Papers today - Tomorrow it's final

Started by Whatthehey, January 06, 2020, 05:40:34 PM

Previous topic - Next topic

Whatthehey

Met with my lawyer today and low and behold, my stbxOCPDh has signed the separation papers.  He is no longer stbx but x.  Tomorrow they will be filed with the court and it's all over.  33 years and it's done in a snap. 

Surreal moment.  I felt like there should be more pomp or whatever.  Instead, I signed and it was done.  No rush of relief.  I feel nothing.  Actually I feel like the love, joy and happiness I had felt with him was bleached slowly from me over the years.  Now I am a shell and just trying to keep from splitting into pieces. 

Very anticlimatic for such a volatile marriage.

Poison Ivy

Thank you for the update.  I think mixed feelings and numbness are common reactions to this major transition.

Associate of Daniel

I remember the day I received the final papers.  I was numb too.

I remember sitting in my car outside my solicitor's office, with the papers in my right hand.

In my left hand was my phone, showing an email from the uNPD girlfriend of my (literally only as of a few minutes before) uNPD exH.

She was requesting (demanding) details of an upcoming medical appointment for ds so that she could attend.

It was surreal. Really, no words can describe how I felt or what I thought at that moment.

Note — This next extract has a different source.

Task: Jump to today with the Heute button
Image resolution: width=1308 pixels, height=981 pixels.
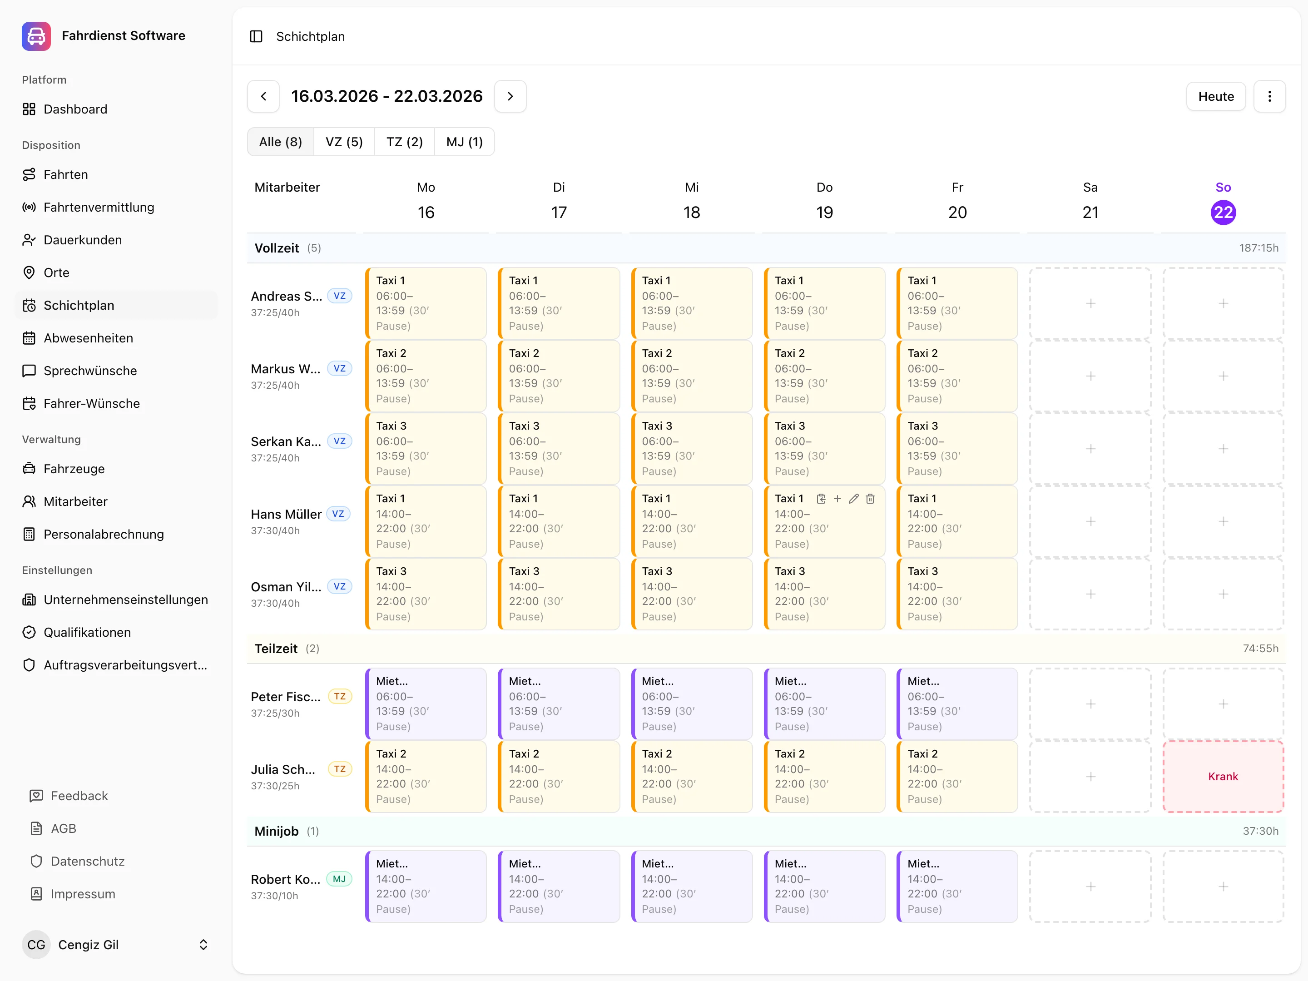Action: [x=1216, y=96]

And little did I know that it was just the beginning of all the dramas regarding medical appointments for ds.

That was over 6 years ago.

The numbness and shattered feeling went away with time. 

I wish you all the best as you work through this really difficult stage.

AOD


Spygirl

Its really wierd, isnt it?

You go into marriage with all the pomp
Go into separation with all the drama and pain

And then its done. Meh.

In your brain you are waiting for all the previous times' emotions. 

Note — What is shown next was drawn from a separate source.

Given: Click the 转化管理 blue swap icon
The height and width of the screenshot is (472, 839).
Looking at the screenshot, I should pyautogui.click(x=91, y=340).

It will get better and you will get your "freedom" feeling. You still dont feel safe from drma yet.

pushit

I literally started a thread on here months ago about feeling numb.  It was weird, I had some days where I just laid on the couch and watched TV, which is totally not my personality.  It has mostly gone away now, I'm coming back to life but I don't think I'm 100% there yet.  You will come back to life too, just go easy on yourself and give it time.